Regent Bowerbird

Scientific Name: Sericulus chrysocephalus

Did You Know?

In the bowerbird family there is a definite pattern where the more colourful birds tend to build less elaborate bowers. The regent bowerbird is a good example of this, its beautiful plumage making up for the relatively plain and simple bower. The fawn-breasted bowerbird (Chlamydera cerviniventris) on the other hand, is a dull brown bird yet builds an intricate structure involving an extensive platform of twigs into which the main bower is incorporated.

Surely, one of the most stunningly coloured of all birds, the male regent bowerbird is unmistakable in his livery of jet black with vivid orange-yellow wings, neck and crown of the head. The eye is also bright yellow. The female by comparison is a dull fawn-brown with darker flecks and bars and a distinctive black patch on the back of the head.


The rainforests of coastal eastern Australia are the home of this species, ranging from Gosford, New South Wales in the south to central Queensland.
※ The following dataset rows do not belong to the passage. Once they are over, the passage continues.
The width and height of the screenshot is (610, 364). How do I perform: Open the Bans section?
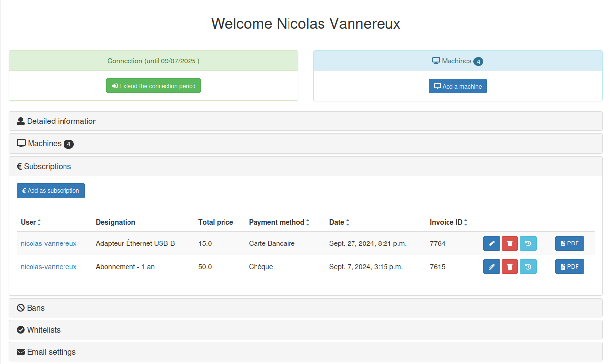tap(35, 308)
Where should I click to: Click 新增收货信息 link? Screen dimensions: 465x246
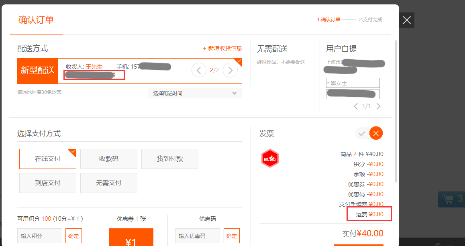[x=222, y=48]
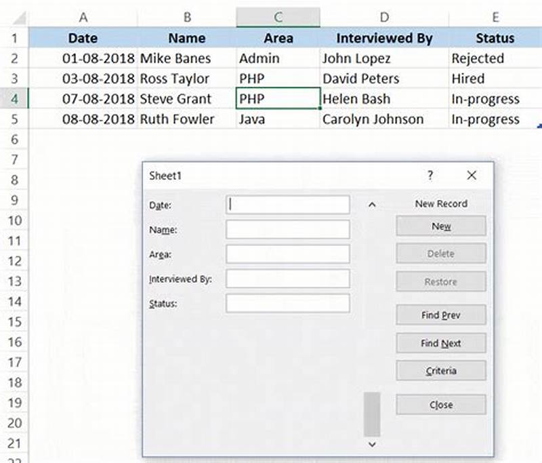Click the scrollbar down arrow in the form
Screen dimensions: 542x463
(371, 445)
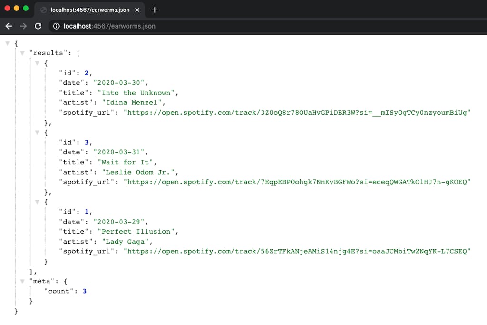This screenshot has width=487, height=325.
Task: Collapse the "Perfect Illusion" object
Action: click(x=37, y=202)
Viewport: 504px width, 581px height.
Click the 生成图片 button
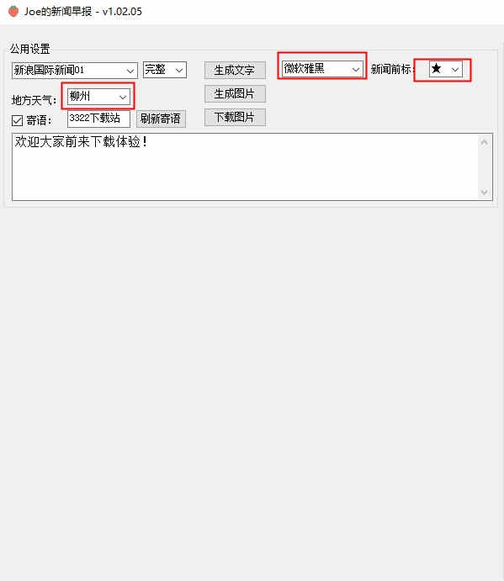click(x=235, y=93)

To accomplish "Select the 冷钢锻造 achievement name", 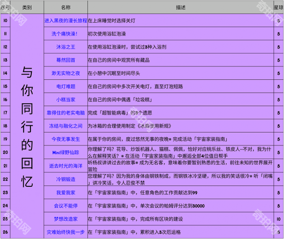I will click(x=65, y=179).
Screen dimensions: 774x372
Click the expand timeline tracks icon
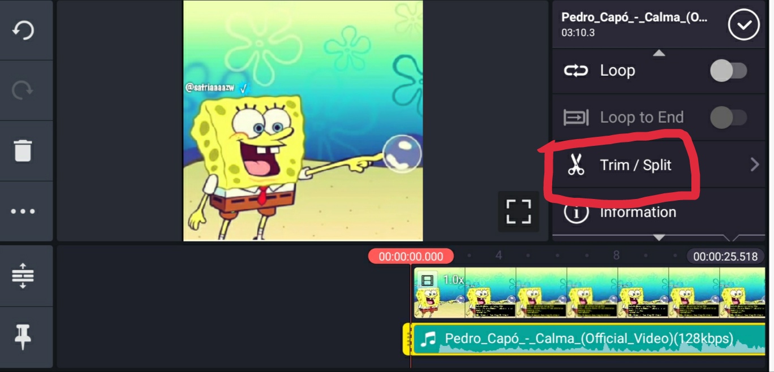pos(23,276)
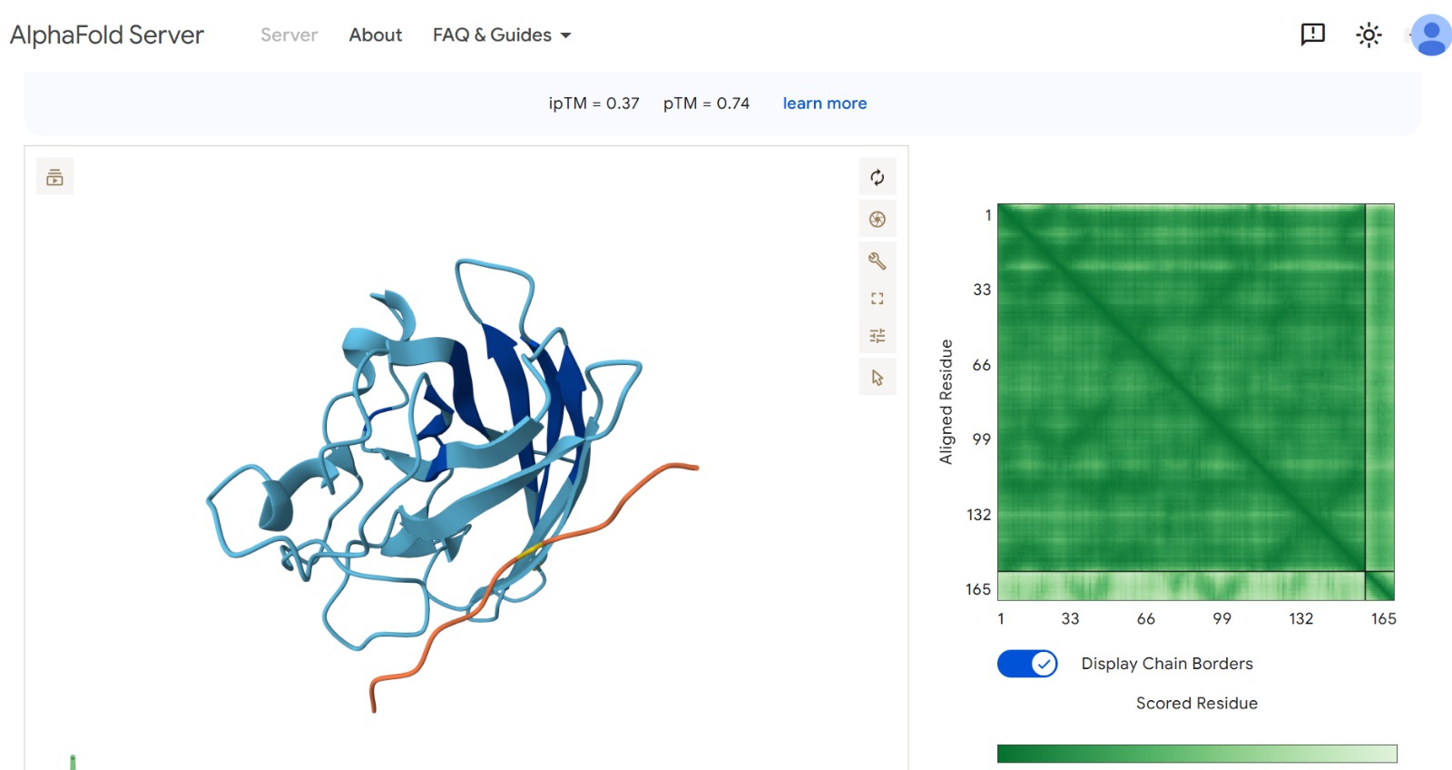Toggle light/dark theme sun icon
The height and width of the screenshot is (770, 1452).
coord(1368,35)
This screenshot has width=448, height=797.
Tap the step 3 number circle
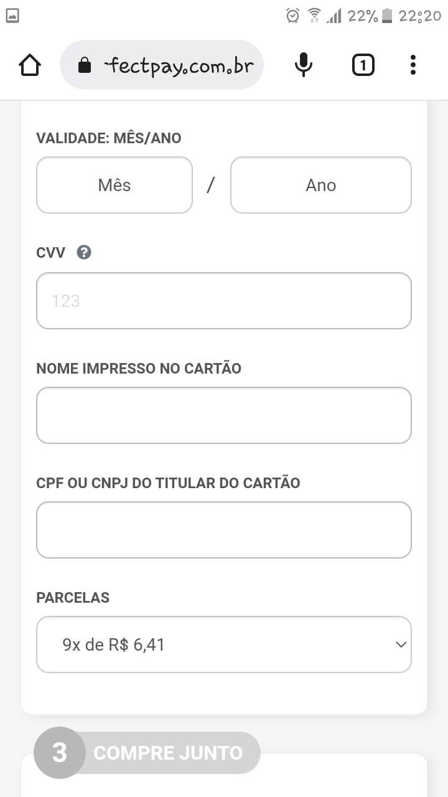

Fruits and berries are the preferred food, although this may be seasonally supplemented with insects and new plant shoots and leaves.


The bower in this species is an untidy collection of twigs forming an open tunnel decorated with yellow or red ornaments, both natural and man-made. The male performs an elaborate dance to attract the female to the bower for mating. The nest, which is constructed by the female, is a platform of twigs and she then carries out all domestic duties from incubation to raising the chicks. These two tasks take around six weeks to complete.